Seal It With A Smile: SELF DRIVEN RADIO

Seal It With A Smile: SELF DRIVEN RADIO


The most important lesson I learned from a brush with Ebola – Episode 055

March 19, 2020

This is my seventh year of teaching.

As I headed into my new teaching career back in 2013 (without any formal teaching experience) I was also in the midst of recovering from a job loss and recovering from a mistake I made in my marriage.  Six years in therapy working on myself, my marriage, my parenting, all of it.

What I did have going for me, probably the main reason why I did get a teaching position aside from my BS in chemistry and my minor in psychology, was my 8 years in beekeeping. Not only was I a beekeeper, but I worked in a honeybee laboratory studying honey bees. In addition to that, I had spent the last two years teaching beekeeping classes for a honey company in the Dallas area. My classes were up to 30 students with an age range of 8 - 89.

Going into my new teaching career I was focus and committed. Not only was I going to be the best teacher I could be, I had to be the best in order to support my newly pregnant wife at the time as we were expecting our son.

I also had to be the best for my almost 200 other children.

Surviving the first year of teaching was exhausting; working a full time job, two part time jobs, children, and a new born. But I survived.

Then October 2014 came.

We had all heard about the Ebola patient being in Dallas, and we had all heard about the nurses. But what none of us in that auditorium that fall afternoon had expected to hear, was that there was a small remote possibility that one of our students family members might have come in close proximity to one of the nurses. The school superintendent that afternoon, in a dry monotone voice, went further to explain the entire school was to under go a top to bottom wipe down that night. He went further on to explain how this was occurring, not out of a necessity, but out of an abundance of caution.

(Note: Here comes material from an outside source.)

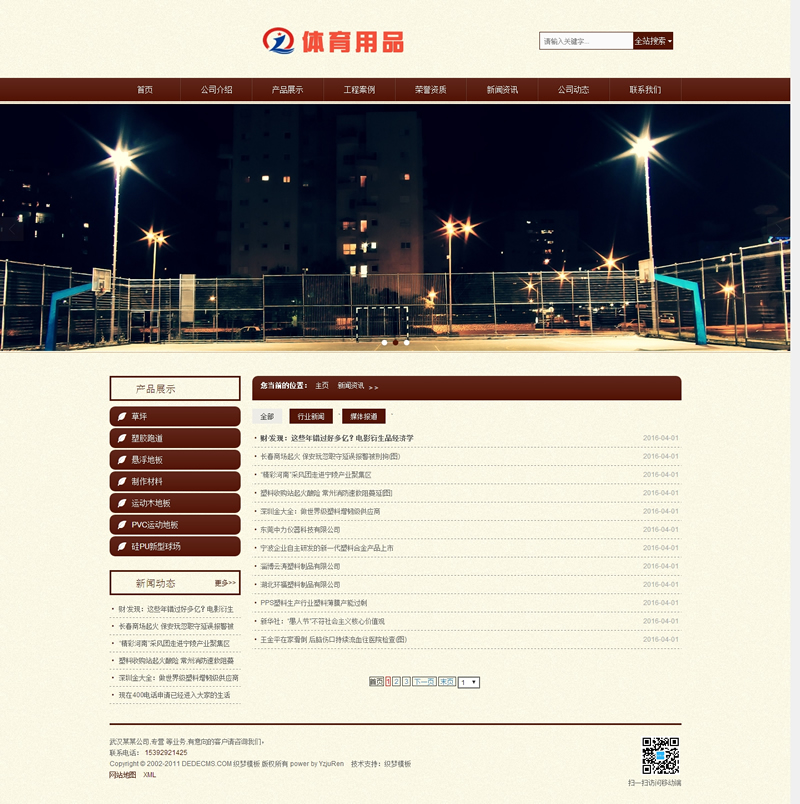
Task: Open 产品展示 in the navigation bar
Action: pos(287,90)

The silence back in our teacher conference group was sobering, but not as sobering as the quiet drive home, where my emotions were running high. Here I was, yet again, in another situation where I had failed; I had possibly brought a deadly virus to my home, infecting my family, infecting my new born son.  Right when my life started to gain a positive rhythm, right when my decisions were beginning to make sense, another obstacle in the road totally sabotaging life as I know it.

By the time my wife (now ex-wife) arrived home with the children, I had left all my clothes outside and wiped down almost all surfaces. Using every scientific understanding of contamination I could remember and reason, I cleaned my house from top to bottom, and explained to my wife the situation we were facing.

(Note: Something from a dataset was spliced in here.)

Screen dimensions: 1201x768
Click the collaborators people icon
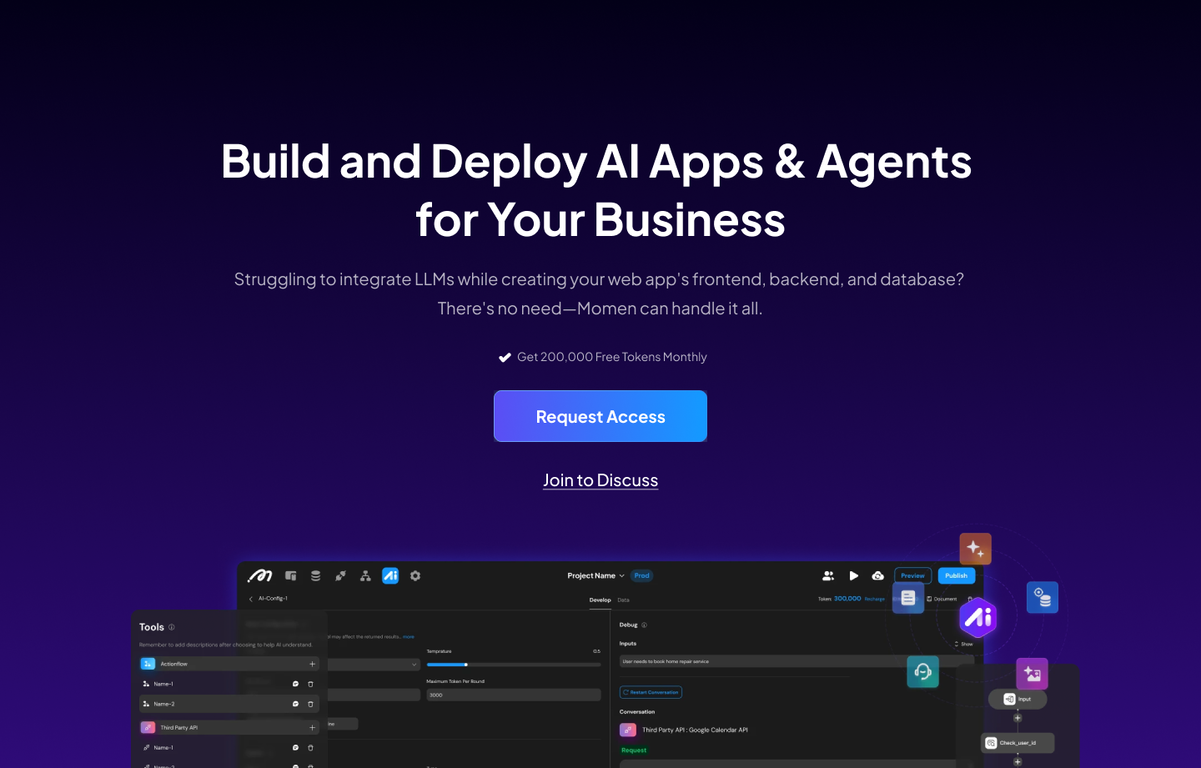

Her acceptance was reassuring and that evening continued as normal. That night, after putting my babies to sleep, I did all I could do at that moment; read.

I found all the scientific articles I could about the transmission of Ebola and created a powerpoint of the information. I even went into the biology of why hand washing was so effective, and stumbled upon Ignaz Semmelweis, the "savior of mothers".  The doctor who figured out that hand washing between treating mothers in childbirth reduced the mortality rate and increased their survivability! Surprisingly (or not surprisingly) even with his data, no one believed him until decades later after his passing.

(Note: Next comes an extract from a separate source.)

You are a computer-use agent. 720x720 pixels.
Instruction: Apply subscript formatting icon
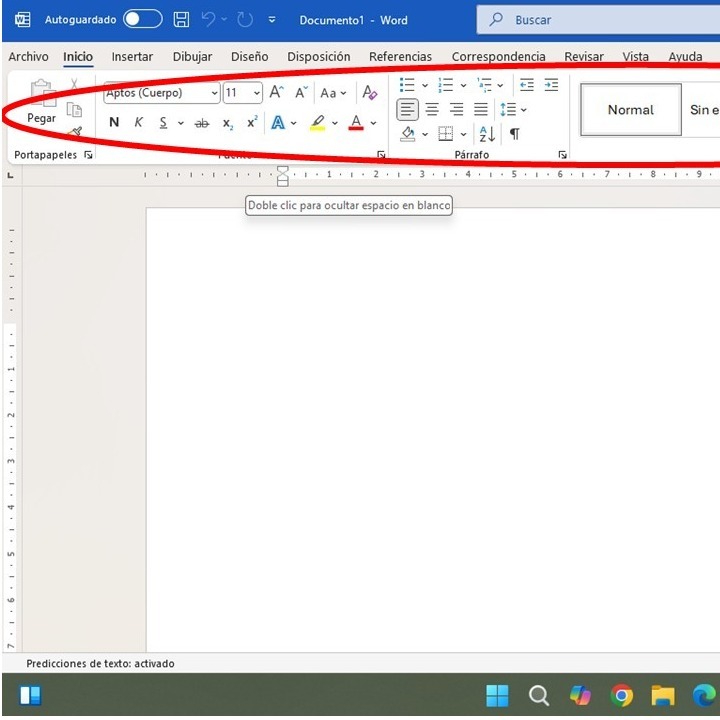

The next morning I arrived into my classroom armed with all of this information. The prevailing guidance from the top at the time was "keep things as normal as possible".  The presentation stood ready; just in case.  Then my first student walked in the door.
"Mr. Campos, Mr. Campos, we're all going to die! You're going to die, I'm going to die, my momma doesn't love me, she dropped me off at school!"
Every student after him came into my classroom, repeating the same woes, crying the same cry.